Receptor tyrosine kinase-like orphan receptor 1 (ROR1) is a protein found on the surface of cells. It functions as a receptor, receiving signals from the external environment of the cell. These signals influence various actions and processes occurring inside the cell, helping to guide cellular behavior. ROR1 is encoded by the ROR1 gene in humans.
The Role of ROR1 in Normal Development
ROR1 plays a specific role during human embryonic development. It is highly expressed in early embryonic stages, where it contributes to processes such as skeletal, cardiorespiratory, and neurological development. ROR1 helps guide cell migration and differentiation, which are essential for the proper formation of various tissues and organs. After this period of rapid development, ROR1 expression typically decreases significantly. Consequently, ROR1 is generally absent or found at very low levels on most healthy adult tissues.
Re-emergence in Cancer
Certain types of cancer cells aberrantly begin to express ROR1 on their surface, a process known as re-expression. This re-emergence of ROR1 provides cancer cells with advantages for survival, proliferation, and metastasis. ROR1 achieves this by activating specific internal signaling pathways, including PI3K/AKT, MAPK, NF-κB, STAT3, and Hippo. These pathways contribute to anti-apoptotic effects, allowing cancer cells to evade programmed cell death, and also promote uncontrolled cell growth and division.
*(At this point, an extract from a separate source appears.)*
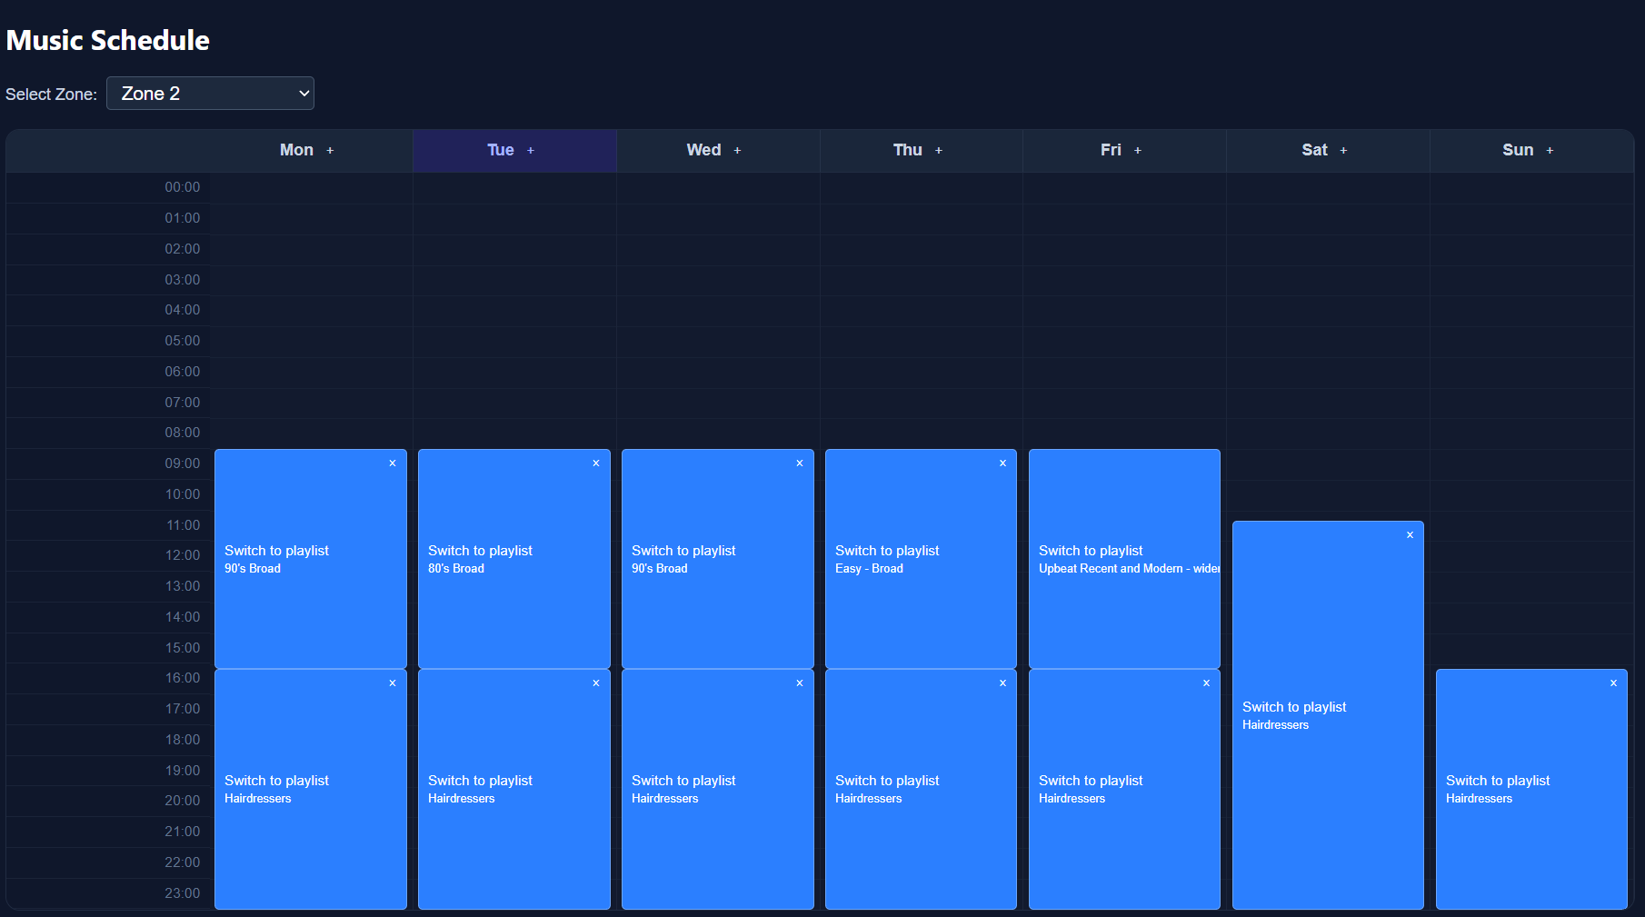The width and height of the screenshot is (1645, 917).
Task: Click the plus icon beside Tue
Action: tap(531, 151)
The presence of ROR1 on cancer cells also facilitates their ability to spread. It promotes epithelial-mesenchymal transition (EMT), a process that allows cancer cells to become more migratory and invasive, thereby enhancing metastasis. ROR1 expression is observed in various malignancies, including chronic lymphocytic leukemia (CLL), mantle cell lymphoma (MCL), acute lymphoblastic leukemia (ALL), and solid tumors such as triple-negative breast cancer (TNBC) and non-small cell lung cancer (NSCLC). In many of these cancers, high ROR1 expression correlates with more aggressive disease and poorer patient outcomes.
ROR1 as a Therapeutic Target
ROR1’s distinct expression pattern makes it a target for cancer therapies. It is present on cancer cells but largely absent or at very low levels in most healthy adult tissues. This differential expression provides a therapeutic window, allowing for the development of treatments that can specifically target cancer cells. By targeting ROR1, these treatments aim to minimize damage to healthy tissues, reducing side effects often associated with conventional cancer treatments. This selective approach enhances the precision of cancer therapy.
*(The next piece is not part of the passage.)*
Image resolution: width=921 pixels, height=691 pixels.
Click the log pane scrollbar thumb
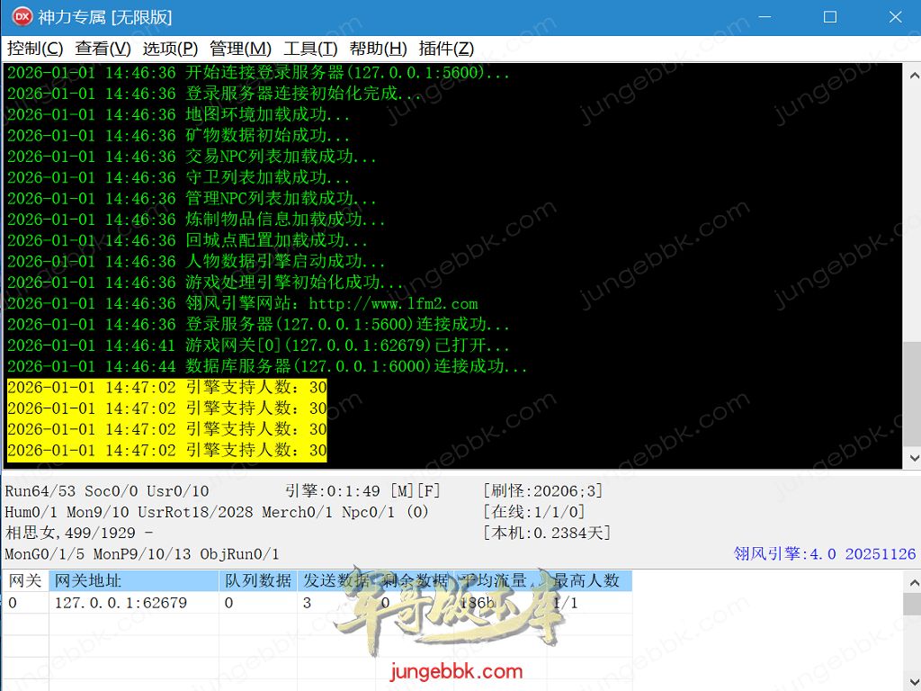[911, 396]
Medical Treatments Targeting ROR1
Several therapeutic approaches are being developed to target ROR1-expressing cancers. These strategies aim to selectively eliminate cancer cells while sparing healthy tissues, leveraging ROR1’s unique expression pattern. Many of these treatments are currently in clinical trials to evaluate their safety and effectiveness in human patients.
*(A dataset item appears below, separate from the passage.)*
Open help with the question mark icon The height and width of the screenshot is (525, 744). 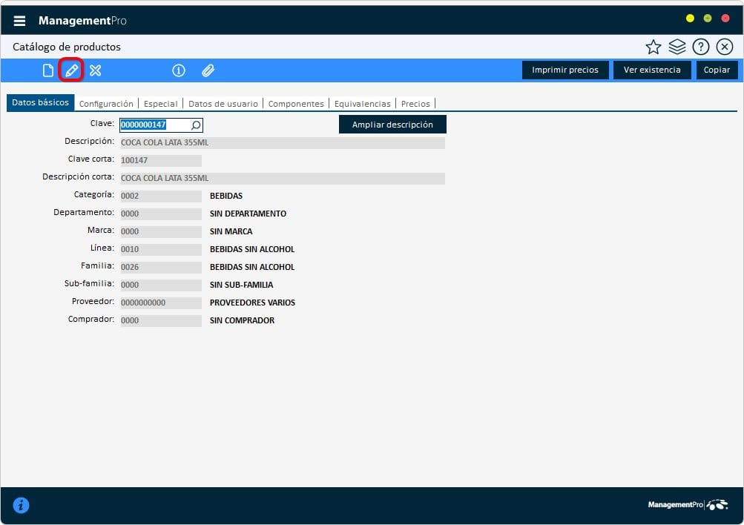point(700,47)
Antibody-Drug Conjugates (ADCs)
ADCs combine a monoclonal antibody that specifically binds to ROR1 on the cancer cell surface with a potent chemotherapy drug. Once the antibody binds, the ADC is internalized by the cancer cell, releasing the chemotherapy payload directly inside to kill the cell. For example, zilovertamab vedotin (MK-2140) links an anti-ROR1 antibody to monomethyl auristatin E (MMAE), a microtubule-targeting agent.
CAR-T Cell Therapy
This immunotherapy involves genetically engineering a patient’s T-cells to express a Chimeric Antigen Receptor (CAR) that specifically recognizes ROR1. After modification and multiplication in the lab, these ROR1-specific CAR-T cells are infused back into the patient. Once in the body, they identify and destroy cancer cells displaying the ROR1 antigen. Clinical trials are exploring ROR1 CAR-T cell therapy for various cancers, including CLL, MCL, ALL, and certain solid tumors.
Monoclonal Antibodies
These laboratory-made antibodies bind directly to ROR1 on cancer cells. By binding, they can either block ROR1’s function, inhibiting signaling pathways that support cancer cell growth and survival, or “flag” the cancer cell for destruction by the patient’s immune system. For instance, zilovertamab (cirmtuzumab or UC-961) is a humanized ROR1 monoclonal antibody that has shown safety and some efficacy in early clinical trials for ROR1-associated malignancies.